ちらりと見た右側には都市伝説のように噂される廃墟ビルがあって、やはりと言えばいいのか、誰もその周りを歩いてはいなかった。私の目指す正面の道には人通りもそこそこある。


夜な夜な人がいなくなる、何かの叫び声が聞こえるなんて噂を知っていなくても見た感じだけでも物騒だし、普段なら絶対に通らないであろうそのビルを見つめて考えること数秒……左腕につけている腕時計を確認して、今日だけだからと昼間なのに暗い抜け道を通ることにした。


始めこそ怖々と進んでいた道も、もうすぐ大通りに出る所まで来てしまえば気が緩むのも仕方のないことだと思う。そんな私の頭上から聞こえた声に春の陽気漂う空を見上げたとき、自分の目を疑った。


「お姉さん!危ないよ!そこ退いて!」

「……え?」


聞こえたのは確かに若い男の人の声で、声の主らしき人物は空から此方へ向かって降ってきた、というか落ちてきた?

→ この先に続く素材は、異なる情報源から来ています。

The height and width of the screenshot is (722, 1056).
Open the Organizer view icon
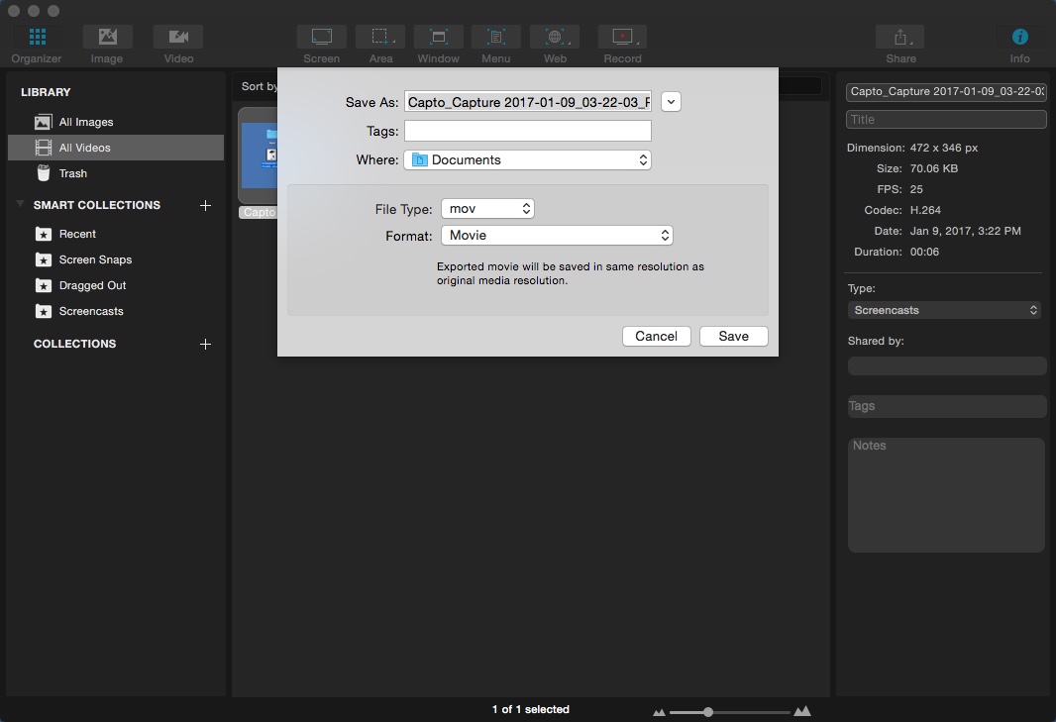tap(37, 38)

地面に着く直前、私にぶつかりそうになったその人が声を張り上げたのも虚しく、突然の事に驚き動けない私の身体が真横から引っ張られる様に宙に浮いたのを感じたところまでしか記憶が定かではない。


ただ、真横から聞こえた「早く退けろ、ノロマ。」そんな声と、急に引っ張られた反動で脳が揺れたと感じたときに、"あぁ神様もうこんな物騒な道は今度から絶対通りません……でも次があるかもわからないな。"そんなことが脳裏に過っただけの私に出来ることはなかった。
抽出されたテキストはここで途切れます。